Nos ancêtres surnommaient ce signe Melkeradonaï, Mel-ker-a-don(t)-a-ï : fait venir dans la maison jaune, l’ovule, l’œuf qui va devenir moi, puisque le terme Zodiaec vient de Zoon moi suis. Ce signe était celui du dieu du blé, de la semence et de la résurrection, İésus pour nos sages. C’est l’explication du symbole, une vie terrestre allait bientôt apparaître par la semence.

Le Verseau montre une double ondulation, symbole du vivant. Toute vibration ou ondulation est signe de vie. C’est le temps de la segmentation et de la scissiparité. Ver(n)-sé-aw, c’est-à-dire, là le passage de la fin.

En effet, il s’agit de l’avant-dernier signe du Zodiaec qui annonce la fin du temps de la gestation et le passage à un autre cycle. Cela correspond au stade de la métamorphose. Dans notre univers tout est courbe même la lumière. L’apport des deux parents se conjugue en se courbant pour créer une nouvelle entité, en-ti-té, dans l’habitation toi ; soit toi dans le corps où l’âme arrive pour y séjourner.

Le souffle c’est-à-dire l’âme ou la substance de Dieu vient se condenser dans la matière et ainsi la vie démarre en dualité. À cet instant précis, une force invraisemblable, même supérieure à celle qui courbe les photons de lumière, met en double hélice les apports des géniteurs pour qu’enfin une nouvelle vie apparaisse. Cette puissance aligne les composants que nos sages appelaient les substances de l’homme. İésus C’hristis employait un terme associé au divin : les œuvres de Dieu. Pour nous, ce sont nos gènes.

Pour parfaire ce signe du Verseau, il s’appelait jadis Armoupiael et signifiait : dessus le souffle du cercle fait par l’İncréé, car il souffle la partie divine (l’âme) pour que la nouvelle vie débute. Mou est la vieille racine bretonne de souffle, (mouez : parole), (mou-ez : toi souffle). En latin, le mot aquarius ou le verseur d’eau apparu au xvie siècle soit en 1547 précisément.

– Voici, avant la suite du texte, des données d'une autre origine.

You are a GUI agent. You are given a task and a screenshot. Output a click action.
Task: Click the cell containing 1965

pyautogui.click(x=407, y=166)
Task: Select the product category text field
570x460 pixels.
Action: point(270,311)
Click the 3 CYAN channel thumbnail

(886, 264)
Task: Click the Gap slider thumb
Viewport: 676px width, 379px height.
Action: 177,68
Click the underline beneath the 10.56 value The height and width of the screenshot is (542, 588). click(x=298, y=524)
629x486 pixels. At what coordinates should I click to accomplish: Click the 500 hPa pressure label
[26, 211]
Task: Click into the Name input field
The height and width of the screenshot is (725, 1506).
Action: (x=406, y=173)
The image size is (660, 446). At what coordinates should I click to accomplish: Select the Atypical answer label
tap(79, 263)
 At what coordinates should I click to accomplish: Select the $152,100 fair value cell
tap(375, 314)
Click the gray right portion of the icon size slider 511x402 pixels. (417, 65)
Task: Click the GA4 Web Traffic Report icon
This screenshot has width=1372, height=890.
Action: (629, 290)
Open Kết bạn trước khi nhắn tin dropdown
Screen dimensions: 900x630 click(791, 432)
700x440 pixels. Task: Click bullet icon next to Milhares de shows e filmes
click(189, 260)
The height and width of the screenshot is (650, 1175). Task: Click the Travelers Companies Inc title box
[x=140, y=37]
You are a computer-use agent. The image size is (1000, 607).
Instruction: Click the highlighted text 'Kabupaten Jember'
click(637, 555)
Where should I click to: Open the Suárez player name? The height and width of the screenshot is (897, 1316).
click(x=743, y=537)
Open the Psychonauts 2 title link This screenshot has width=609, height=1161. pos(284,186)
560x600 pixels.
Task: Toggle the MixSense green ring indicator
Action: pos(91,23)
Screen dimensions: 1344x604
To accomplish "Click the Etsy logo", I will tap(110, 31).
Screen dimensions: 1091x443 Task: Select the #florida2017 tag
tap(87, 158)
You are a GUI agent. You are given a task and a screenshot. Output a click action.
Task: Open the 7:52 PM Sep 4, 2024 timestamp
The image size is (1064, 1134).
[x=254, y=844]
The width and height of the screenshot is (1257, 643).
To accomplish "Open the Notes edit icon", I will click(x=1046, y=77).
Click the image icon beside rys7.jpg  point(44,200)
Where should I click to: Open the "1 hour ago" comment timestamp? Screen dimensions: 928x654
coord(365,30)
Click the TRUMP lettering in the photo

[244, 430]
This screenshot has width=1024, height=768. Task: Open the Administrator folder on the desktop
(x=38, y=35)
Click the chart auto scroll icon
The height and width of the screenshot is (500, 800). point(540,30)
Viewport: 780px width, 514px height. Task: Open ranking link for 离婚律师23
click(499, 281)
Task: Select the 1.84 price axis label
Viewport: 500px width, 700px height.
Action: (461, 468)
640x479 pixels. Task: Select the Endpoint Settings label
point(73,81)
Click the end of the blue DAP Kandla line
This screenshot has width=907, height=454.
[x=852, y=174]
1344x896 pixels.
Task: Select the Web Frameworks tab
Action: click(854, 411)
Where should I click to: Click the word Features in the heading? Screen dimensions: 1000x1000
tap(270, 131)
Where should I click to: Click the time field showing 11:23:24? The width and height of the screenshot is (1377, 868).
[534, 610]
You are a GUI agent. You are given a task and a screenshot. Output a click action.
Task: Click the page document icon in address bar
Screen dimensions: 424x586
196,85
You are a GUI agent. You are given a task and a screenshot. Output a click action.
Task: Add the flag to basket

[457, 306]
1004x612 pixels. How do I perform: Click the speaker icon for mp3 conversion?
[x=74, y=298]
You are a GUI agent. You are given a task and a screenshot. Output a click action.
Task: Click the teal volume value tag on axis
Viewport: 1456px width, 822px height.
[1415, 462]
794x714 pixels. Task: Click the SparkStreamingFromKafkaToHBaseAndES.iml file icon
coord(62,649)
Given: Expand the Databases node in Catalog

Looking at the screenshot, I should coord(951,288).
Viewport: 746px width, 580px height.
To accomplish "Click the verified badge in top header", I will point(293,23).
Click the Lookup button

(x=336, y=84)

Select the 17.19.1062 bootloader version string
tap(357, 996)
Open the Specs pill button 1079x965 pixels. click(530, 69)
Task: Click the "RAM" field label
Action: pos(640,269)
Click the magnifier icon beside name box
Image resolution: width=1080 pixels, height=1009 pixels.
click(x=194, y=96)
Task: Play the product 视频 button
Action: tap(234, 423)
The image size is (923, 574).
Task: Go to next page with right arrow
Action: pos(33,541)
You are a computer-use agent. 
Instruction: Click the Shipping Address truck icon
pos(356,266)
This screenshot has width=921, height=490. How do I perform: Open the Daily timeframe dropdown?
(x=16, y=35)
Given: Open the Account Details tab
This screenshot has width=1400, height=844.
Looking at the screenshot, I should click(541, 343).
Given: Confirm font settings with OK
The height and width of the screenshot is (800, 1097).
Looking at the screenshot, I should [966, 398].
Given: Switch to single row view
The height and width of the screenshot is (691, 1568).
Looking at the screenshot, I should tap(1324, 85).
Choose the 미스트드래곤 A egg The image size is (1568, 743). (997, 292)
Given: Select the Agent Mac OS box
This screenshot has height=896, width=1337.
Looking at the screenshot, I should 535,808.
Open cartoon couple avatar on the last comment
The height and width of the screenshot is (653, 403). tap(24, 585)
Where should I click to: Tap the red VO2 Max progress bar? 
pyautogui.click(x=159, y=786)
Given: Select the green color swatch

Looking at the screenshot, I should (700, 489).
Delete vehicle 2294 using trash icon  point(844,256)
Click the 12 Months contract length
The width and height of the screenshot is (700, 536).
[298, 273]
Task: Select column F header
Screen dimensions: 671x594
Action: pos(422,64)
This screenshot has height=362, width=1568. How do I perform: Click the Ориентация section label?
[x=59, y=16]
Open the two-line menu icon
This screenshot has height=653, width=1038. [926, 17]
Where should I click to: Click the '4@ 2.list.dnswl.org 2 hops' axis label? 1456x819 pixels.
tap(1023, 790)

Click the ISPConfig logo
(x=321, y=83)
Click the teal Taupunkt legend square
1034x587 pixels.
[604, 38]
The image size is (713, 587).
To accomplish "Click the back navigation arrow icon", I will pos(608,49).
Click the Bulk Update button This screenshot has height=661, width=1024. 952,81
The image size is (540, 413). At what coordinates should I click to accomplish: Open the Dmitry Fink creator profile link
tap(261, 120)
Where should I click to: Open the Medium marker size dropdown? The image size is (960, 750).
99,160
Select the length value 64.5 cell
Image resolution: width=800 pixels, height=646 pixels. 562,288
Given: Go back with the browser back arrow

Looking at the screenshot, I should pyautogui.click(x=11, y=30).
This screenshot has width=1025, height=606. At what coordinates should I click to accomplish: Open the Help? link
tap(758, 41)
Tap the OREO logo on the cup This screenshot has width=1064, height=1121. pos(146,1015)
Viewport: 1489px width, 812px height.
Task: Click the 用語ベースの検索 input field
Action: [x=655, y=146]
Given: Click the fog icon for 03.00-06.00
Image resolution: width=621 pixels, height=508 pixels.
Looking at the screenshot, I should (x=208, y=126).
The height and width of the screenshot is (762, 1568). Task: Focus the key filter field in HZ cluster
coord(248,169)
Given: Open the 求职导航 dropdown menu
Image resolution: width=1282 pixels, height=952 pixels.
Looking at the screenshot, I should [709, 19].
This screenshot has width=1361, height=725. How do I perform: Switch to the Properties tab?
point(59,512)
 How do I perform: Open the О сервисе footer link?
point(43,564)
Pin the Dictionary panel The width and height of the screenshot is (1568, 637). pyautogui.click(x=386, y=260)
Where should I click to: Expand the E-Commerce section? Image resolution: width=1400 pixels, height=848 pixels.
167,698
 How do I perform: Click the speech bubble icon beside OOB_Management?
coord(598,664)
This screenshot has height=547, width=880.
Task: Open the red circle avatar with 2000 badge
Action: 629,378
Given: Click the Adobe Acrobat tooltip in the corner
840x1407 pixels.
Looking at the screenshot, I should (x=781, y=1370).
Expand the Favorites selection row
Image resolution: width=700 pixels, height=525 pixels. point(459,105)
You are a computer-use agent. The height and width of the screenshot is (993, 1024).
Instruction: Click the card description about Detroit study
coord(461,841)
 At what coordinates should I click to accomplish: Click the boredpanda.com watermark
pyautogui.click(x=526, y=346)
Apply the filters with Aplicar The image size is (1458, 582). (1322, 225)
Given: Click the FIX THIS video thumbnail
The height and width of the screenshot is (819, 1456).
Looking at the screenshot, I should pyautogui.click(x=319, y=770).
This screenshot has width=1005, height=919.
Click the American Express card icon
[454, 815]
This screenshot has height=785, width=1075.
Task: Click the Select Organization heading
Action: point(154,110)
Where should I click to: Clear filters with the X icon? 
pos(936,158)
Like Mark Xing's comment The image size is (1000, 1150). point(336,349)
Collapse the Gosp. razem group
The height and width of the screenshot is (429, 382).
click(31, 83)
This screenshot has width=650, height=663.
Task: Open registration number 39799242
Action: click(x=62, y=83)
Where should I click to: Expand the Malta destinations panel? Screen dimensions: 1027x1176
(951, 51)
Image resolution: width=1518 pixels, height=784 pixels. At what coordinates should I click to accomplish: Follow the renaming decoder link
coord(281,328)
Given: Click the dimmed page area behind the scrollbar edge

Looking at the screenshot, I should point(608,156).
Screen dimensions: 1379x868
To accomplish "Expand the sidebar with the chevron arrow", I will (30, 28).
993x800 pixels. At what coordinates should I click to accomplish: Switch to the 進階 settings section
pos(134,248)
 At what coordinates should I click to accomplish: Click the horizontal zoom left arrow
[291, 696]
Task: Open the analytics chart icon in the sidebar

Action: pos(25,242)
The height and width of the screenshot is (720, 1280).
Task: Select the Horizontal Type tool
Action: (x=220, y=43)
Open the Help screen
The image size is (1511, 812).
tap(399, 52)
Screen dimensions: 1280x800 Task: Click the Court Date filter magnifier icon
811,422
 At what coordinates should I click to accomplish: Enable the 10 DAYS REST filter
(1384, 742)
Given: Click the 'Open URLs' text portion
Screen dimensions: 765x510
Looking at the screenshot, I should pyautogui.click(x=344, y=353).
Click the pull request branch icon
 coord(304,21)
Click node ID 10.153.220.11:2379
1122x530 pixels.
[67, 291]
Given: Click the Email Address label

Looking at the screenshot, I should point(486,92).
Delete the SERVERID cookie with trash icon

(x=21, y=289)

Voici maintenant le dernier signe du cycle de vie, celui des Poissons.

Pourquoi le symbolisme illustrant la création de la vie se termine-t-il par deux poissons opposés pour former la lettre X ?

Les apports concordants ou discordants des parents passent par la 23e paire de chromosome, correspondant aux chromosomes sexuels « X » et plus particulièrement ceux de la mère qui possède deux « XX » et celui du père qui possède un seul « X » (mais avec un chromosome « Y »).

Le signe des Poissons est celui de la filiation. C’est le temps de parenté, de choix et/ou de famille d’âme… Nos ancêtres l’appelaient smsh (prononcé semesh) et signifiait : fait la gerbe ; sem-enn (les racines) signifient : les gerbes dans. Il montre dans toutes les positions le chromosome X.

Sur ce vitrail de la Cathédrale de Dol de Bretagne, deux chromosomes XX sont tracés sur le sol juste en dessous du pied d’İésus C’hristis.

Poisson ou po-is-son : paix, base, droit dans le sens de qui est droit, soit vertical et stable. Ainsi la filiation d’İésus C’hristis est une de filiation paix au fondement ascensionnel.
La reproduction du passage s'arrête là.